Buying PropertyUpdated June 13, 2026·8 min read

Buying Property in Israel: A Guide for US Residents

How Americans buy Israeli property: non-resident purchase tax rates, leasehold land, financing limits, remote signing, and IRS reporting on the US side.

Adv. Eli Shimony

Adv. Eli Shimony

Israeli Attorney

An American buyer once asked me, halfway through a deal on a Jerusalem apartment, where the escrow company was. There is no escrow company. Israel does not run real estate transactions the way the United States does, and that single difference, multiplied across the purchase tax, the land tenure system, the financing, and the IRS reporting that follows you home, is why a US resident needs to approach an Israeli purchase on Israeli terms rather than American ones.

The good news is that Israel welcomes foreign buyers and the path is well worn. Thousands of Americans own apartments in Tel Aviv, Jerusalem and Netanya. What follows is the framework you actually need: what you will pay, what you can and cannot buy, how to do it from New York or Los Angeles, and what your accountant will need afterward.


Yes, You Can Buy, With Two Caveats

There is no general bar on Americans owning Israeli real estate. You do not need citizenship, residency, or any religious status to buy a privately owned apartment. Our overview of how non-residents buy property in Israel covers the mechanics in full, but two caveats specifically catch foreign buyers.

The first is land tenure. A large share of Israeli land is not freehold but leased from the state through the Israel Land Authority (Rashut Mekarkei Yisrael). Where the apartment sits on ILA land, transferring the lease to a non-citizen can require ILA consent, and the lease terms differ from outright ownership. Most urban apartments are either freehold or on long, renewable leases that pose no real problem, but the status must be checked in the Land Registry (Tabu) extract before you commit.

The second is agricultural land, which is largely closed to non-residents and carries its own approval regime. If a deal looks unusually cheap for its size, confirm it is not agricultural or restricted before you fall in love with it.

What You Will Pay: Purchase Tax

Purchase tax (mas rechisha) is the single largest transaction cost, and non-residents pay more than Israelis. An Israeli buying a first and only home enjoys a zero bracket on the lower tranche.
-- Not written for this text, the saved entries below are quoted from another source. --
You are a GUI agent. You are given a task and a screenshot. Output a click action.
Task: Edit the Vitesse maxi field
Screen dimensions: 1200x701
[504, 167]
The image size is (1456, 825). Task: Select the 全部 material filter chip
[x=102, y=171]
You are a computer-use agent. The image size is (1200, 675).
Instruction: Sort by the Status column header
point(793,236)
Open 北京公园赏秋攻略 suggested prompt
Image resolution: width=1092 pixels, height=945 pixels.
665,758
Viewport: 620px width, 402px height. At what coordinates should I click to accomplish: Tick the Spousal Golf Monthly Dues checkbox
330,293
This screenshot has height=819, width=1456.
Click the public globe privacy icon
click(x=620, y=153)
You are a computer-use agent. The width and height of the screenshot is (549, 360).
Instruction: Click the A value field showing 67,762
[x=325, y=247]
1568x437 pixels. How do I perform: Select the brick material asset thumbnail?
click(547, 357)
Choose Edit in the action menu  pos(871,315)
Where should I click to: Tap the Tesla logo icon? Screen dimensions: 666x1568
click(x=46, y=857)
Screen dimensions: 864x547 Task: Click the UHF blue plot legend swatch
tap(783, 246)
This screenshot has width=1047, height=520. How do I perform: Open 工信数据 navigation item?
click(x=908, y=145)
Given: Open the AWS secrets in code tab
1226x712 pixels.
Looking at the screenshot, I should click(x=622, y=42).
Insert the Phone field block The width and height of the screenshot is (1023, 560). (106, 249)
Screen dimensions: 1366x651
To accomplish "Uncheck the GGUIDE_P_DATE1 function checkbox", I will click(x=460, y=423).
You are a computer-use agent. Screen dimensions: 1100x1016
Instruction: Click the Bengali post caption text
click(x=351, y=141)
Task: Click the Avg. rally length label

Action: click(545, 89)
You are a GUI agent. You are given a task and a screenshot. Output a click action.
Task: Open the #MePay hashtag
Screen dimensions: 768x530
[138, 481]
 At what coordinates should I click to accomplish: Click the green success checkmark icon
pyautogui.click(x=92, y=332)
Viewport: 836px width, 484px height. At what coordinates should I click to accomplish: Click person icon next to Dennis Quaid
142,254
A foreign resident does not. You pay from the first shekel. Our Q&A on Israeli purchase tax for non-residents sets out the brackets, and the figures matter enough to repeat here.

In Practice: Under the Real Estate Taxation Law 1963, a non-resident buyer pays purchase tax of 8% on the price up to NIS 6,055,070 and 10% on the portion above, from the first shekel. On a NIS 4 million apartment (about USD 1.08 million) that is NIS 320,000 in purchase tax alone. The brackets are frozen at 2024 levels through the end of 2026 by temporary order. The buyer must file a self-assessment declaration with the Israel Tax Authority (Rashut HaMasim) within 30 days of signing and pay within 60 days, before the Land Registry will register the transfer.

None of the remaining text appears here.